--- DATASET RECORDS Enclosed Below ---

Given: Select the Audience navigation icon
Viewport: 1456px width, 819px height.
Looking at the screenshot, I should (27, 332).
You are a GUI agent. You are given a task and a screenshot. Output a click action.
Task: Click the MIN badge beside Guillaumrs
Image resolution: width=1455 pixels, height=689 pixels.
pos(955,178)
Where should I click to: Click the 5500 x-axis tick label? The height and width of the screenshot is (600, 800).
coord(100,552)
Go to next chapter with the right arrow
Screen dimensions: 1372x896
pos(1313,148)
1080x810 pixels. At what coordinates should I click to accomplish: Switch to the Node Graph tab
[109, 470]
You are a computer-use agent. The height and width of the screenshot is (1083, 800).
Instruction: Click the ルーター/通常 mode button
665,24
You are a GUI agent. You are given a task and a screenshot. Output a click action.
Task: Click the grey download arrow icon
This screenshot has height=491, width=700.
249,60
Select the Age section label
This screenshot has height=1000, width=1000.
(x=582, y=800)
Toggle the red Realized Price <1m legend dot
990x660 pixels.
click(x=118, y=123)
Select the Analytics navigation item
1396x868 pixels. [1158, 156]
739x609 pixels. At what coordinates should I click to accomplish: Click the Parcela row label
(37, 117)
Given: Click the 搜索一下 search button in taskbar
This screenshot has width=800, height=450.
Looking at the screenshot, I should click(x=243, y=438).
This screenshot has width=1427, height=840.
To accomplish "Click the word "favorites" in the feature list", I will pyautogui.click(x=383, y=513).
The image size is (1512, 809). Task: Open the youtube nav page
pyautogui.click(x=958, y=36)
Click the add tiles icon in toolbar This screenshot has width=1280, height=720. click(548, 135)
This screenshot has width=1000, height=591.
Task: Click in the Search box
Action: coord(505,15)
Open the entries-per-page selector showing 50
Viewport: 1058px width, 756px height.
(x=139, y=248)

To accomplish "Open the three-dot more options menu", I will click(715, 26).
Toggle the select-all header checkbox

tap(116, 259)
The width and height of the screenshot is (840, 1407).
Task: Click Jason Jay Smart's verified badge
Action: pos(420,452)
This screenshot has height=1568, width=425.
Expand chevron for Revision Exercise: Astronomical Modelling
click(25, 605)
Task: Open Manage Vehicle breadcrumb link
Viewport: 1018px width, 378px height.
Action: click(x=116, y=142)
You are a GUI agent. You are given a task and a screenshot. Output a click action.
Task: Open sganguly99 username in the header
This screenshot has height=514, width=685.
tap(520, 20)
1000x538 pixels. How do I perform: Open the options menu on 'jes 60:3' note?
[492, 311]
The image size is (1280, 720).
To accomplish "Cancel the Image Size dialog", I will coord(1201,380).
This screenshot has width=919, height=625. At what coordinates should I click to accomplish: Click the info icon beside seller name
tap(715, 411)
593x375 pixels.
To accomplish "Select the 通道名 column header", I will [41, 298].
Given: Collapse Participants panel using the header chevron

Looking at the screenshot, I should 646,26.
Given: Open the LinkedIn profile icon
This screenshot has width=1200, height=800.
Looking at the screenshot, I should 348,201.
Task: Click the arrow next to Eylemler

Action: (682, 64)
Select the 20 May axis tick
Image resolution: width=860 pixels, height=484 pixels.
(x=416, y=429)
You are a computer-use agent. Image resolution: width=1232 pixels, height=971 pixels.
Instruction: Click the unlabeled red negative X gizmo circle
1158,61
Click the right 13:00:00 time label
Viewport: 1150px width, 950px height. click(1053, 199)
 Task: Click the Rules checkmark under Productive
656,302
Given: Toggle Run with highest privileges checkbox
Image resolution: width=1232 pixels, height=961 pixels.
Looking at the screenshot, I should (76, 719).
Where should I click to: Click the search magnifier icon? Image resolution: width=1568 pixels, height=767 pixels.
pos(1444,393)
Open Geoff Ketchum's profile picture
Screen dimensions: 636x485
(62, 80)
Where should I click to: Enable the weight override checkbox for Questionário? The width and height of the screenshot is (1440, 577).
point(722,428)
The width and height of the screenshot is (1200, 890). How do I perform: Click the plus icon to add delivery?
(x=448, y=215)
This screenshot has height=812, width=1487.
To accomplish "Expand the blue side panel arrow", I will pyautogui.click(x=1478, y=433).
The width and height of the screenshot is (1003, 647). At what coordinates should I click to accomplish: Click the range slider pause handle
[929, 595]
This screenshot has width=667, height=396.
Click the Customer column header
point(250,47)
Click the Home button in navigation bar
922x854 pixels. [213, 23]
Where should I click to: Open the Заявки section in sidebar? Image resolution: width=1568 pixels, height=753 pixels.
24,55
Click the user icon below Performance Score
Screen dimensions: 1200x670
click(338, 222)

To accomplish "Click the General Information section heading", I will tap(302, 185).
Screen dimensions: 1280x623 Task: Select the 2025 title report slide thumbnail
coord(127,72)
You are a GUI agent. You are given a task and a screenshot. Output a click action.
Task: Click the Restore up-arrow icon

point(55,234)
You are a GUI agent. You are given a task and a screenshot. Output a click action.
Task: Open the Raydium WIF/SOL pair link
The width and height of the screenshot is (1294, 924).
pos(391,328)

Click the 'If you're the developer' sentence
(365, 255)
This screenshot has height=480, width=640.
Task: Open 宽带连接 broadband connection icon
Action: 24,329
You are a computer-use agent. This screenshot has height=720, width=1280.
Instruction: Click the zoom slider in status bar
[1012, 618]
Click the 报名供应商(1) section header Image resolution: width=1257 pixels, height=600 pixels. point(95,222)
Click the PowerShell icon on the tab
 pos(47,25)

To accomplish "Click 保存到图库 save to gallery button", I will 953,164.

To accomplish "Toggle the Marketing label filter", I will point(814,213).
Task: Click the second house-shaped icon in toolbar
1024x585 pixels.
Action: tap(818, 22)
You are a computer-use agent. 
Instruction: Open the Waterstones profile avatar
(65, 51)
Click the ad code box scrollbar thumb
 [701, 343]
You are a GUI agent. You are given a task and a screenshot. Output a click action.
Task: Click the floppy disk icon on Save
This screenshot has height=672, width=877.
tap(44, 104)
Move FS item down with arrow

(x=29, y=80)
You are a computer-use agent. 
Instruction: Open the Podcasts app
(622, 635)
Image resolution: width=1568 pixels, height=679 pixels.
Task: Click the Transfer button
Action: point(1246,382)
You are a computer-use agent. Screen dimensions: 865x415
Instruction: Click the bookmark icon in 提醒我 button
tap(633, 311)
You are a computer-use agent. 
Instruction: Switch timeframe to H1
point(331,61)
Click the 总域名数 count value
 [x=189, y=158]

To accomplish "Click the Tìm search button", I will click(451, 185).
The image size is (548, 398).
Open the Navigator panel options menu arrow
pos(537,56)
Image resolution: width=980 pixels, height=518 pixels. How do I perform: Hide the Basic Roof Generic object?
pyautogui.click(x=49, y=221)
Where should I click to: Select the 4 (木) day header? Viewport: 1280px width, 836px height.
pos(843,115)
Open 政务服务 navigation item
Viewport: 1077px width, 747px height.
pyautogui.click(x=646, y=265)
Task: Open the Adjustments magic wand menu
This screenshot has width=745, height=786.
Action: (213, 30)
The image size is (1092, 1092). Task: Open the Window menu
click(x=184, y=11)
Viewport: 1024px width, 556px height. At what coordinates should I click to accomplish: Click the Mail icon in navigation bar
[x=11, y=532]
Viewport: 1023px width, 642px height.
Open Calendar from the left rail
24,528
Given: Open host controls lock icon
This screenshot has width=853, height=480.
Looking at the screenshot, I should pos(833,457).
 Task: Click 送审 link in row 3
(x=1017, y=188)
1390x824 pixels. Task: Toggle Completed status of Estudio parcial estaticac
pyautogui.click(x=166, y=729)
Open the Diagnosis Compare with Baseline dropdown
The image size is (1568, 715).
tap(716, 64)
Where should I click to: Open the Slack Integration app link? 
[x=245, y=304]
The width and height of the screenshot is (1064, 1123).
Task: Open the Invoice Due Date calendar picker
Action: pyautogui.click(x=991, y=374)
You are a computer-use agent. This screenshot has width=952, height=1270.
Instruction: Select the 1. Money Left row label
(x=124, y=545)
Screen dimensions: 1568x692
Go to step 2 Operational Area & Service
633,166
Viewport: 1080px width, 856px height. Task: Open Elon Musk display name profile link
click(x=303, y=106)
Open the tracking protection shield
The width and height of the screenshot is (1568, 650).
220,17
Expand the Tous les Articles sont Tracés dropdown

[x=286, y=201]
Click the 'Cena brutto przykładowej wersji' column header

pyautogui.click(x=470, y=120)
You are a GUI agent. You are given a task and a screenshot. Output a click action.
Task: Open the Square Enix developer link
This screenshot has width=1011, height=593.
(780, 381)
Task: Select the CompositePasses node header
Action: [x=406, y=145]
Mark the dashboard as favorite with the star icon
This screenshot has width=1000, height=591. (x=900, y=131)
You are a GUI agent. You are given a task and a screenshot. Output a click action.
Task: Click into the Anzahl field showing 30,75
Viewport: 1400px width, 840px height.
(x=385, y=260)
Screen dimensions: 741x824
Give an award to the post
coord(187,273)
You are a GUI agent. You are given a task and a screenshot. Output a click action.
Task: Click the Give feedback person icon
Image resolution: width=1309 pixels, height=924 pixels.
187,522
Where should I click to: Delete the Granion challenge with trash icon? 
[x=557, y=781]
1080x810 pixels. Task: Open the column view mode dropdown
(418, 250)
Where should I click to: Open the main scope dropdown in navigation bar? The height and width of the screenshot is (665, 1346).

--- End of Enclosed DATASET RECORDS ---

:: WHAT IS NEEDED ::
Restate word for word the lines of the data above, starting at the line containing "Viewport: 1456px width, 819px height." and ending at the line containing "Select the Age section label", both included, and nothing more.

:: WRITTEN SOLUTION ::
Viewport: 1456px width, 819px height.
Looking at the screenshot, I should (27, 332).
You are a GUI agent. You are given a task and a screenshot. Output a click action.
Task: Click the MIN badge beside Guillaumrs
Image resolution: width=1455 pixels, height=689 pixels.
pos(955,178)
Where should I click to: Click the 5500 x-axis tick label? The height and width of the screenshot is (600, 800).
coord(100,552)
Go to next chapter with the right arrow
Screen dimensions: 1372x896
pos(1313,148)
1080x810 pixels. At what coordinates should I click to accomplish: Switch to the Node Graph tab
[109, 470]
You are a computer-use agent. The height and width of the screenshot is (1083, 800).
Instruction: Click the ルーター/通常 mode button
665,24
You are a GUI agent. You are given a task and a screenshot. Output a click action.
Task: Click the grey download arrow icon
This screenshot has height=491, width=700.
249,60
Select the Age section label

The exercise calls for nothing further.